An invasive species is a non-native species that could outcompete native creatures for food and other resources. Invasive species can be introduced in a variety of ways - some are exotic pets released into the wild by well-meaning owners, some hitch a ride on ships, trains, and planes coming from distant lands, and some even arrive by mail. Sanibel is a haven for its native wildlife, but our island is certainly not immune to these invaders. Let's talk about a few of them:
Reptile: The Brown Anole
If you have ever been to Sanibel Island, chances are you have come across the brown anole. These lizards were introduced to Florida from Cuba and the Bahamas. The native species of anole, the green anole, has been negatively affected by this alien species to the point that it is now rare to find one of these beautiful green lizards in your yard.
Amphibian: The Cane Toad
Have you ever been asleep on Sanibel in the early spring, and all of a sudden it sounds like a space ship is landing outside your window? This sound continues throughout the entire night and you wake up the next morning feeling tired and frustrated. The loud sound is coming from a very large toad called the cane toad. This animal was introduced on purpose to rid agricultural operations of pests, but it ended up becoming one itself. The large poison glands located behind its eyes kills many things that ingest the bufo-toxins secreted from them. Both pets and wildlife have been affected by this newly introduced species.
Fish: The Lionfish
Lionfish are native to the Indo-Pacific and, because of their beauty, are popular in the aquarium trade. These fish are wreaking havoc on our shores. Releasing around 15,000 eggs every four days, they reproduce rapidly and reach maturity at a young age of less than a year. Their abundance is not the only thing that makes this alien species bad for the ecosystem - they are vacuum cleaners of the sea and suck up as many native fish as possible, depleting populations and competing with other predators for valuable prey.

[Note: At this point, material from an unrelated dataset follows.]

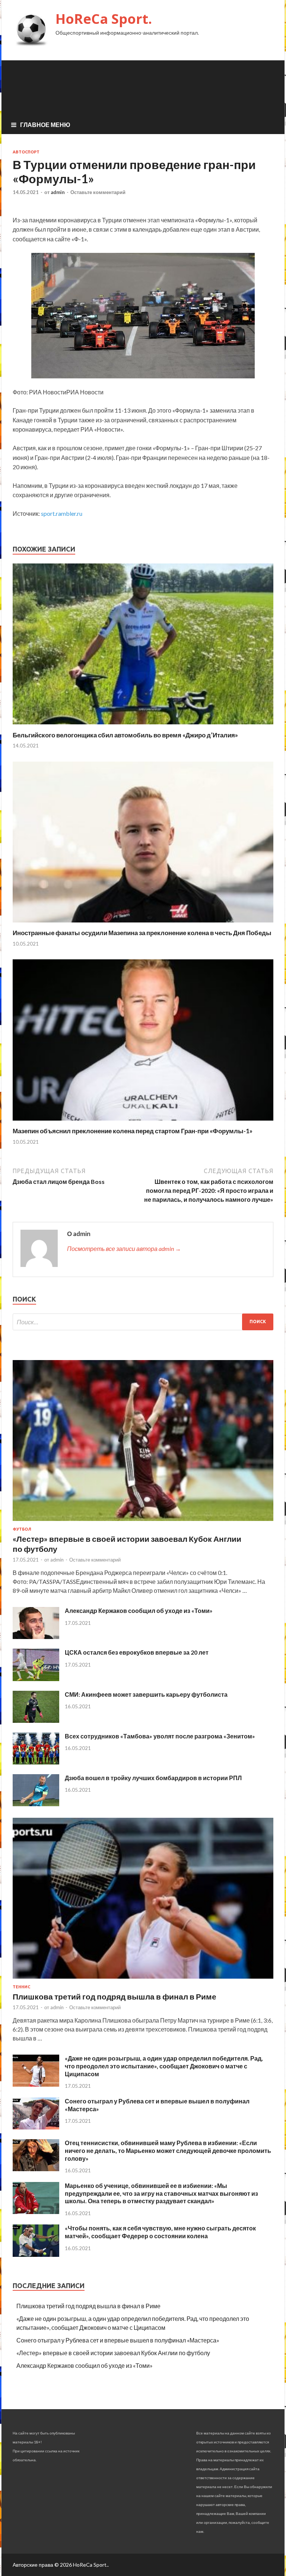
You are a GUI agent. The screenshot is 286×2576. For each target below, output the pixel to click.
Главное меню (45, 124)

Plants: The Australian Pine
The Australian pine was introduced from Australia to Florida in the 1890s. To many locals, the breezy silhouette and shade provided by these trees is a charming part of our island home. Although magnificent, not everything about them is good. These pines will take over coastal areas, displacing native plants that are important to our native ecosystems, which support many endangered and threatened animals. The shallow root system was originally thought to help prevent beach erosion, but it did just the opposite, when other, more effective beach protecting plants started disappearing. Additionally, Australian pine roots make it impossible for turtles and American alligators to build nests in coastal communities.
Birds: The House Sparrow and The European Starling
The House Sparrow and The European Starling were introduced around 200 years ago in an interesting manner. Shakespearean troops in the United States wanted to make their plays as authentic as possible, so they would would release these birds during the shows. Although it took some time for them to settle in, these birds started breeding and making homes in urbanized areas. Both species inhabit urban areas, where they compete with native species. Additionally, they will seek out and destroy small urban crop farms and residential potted plants.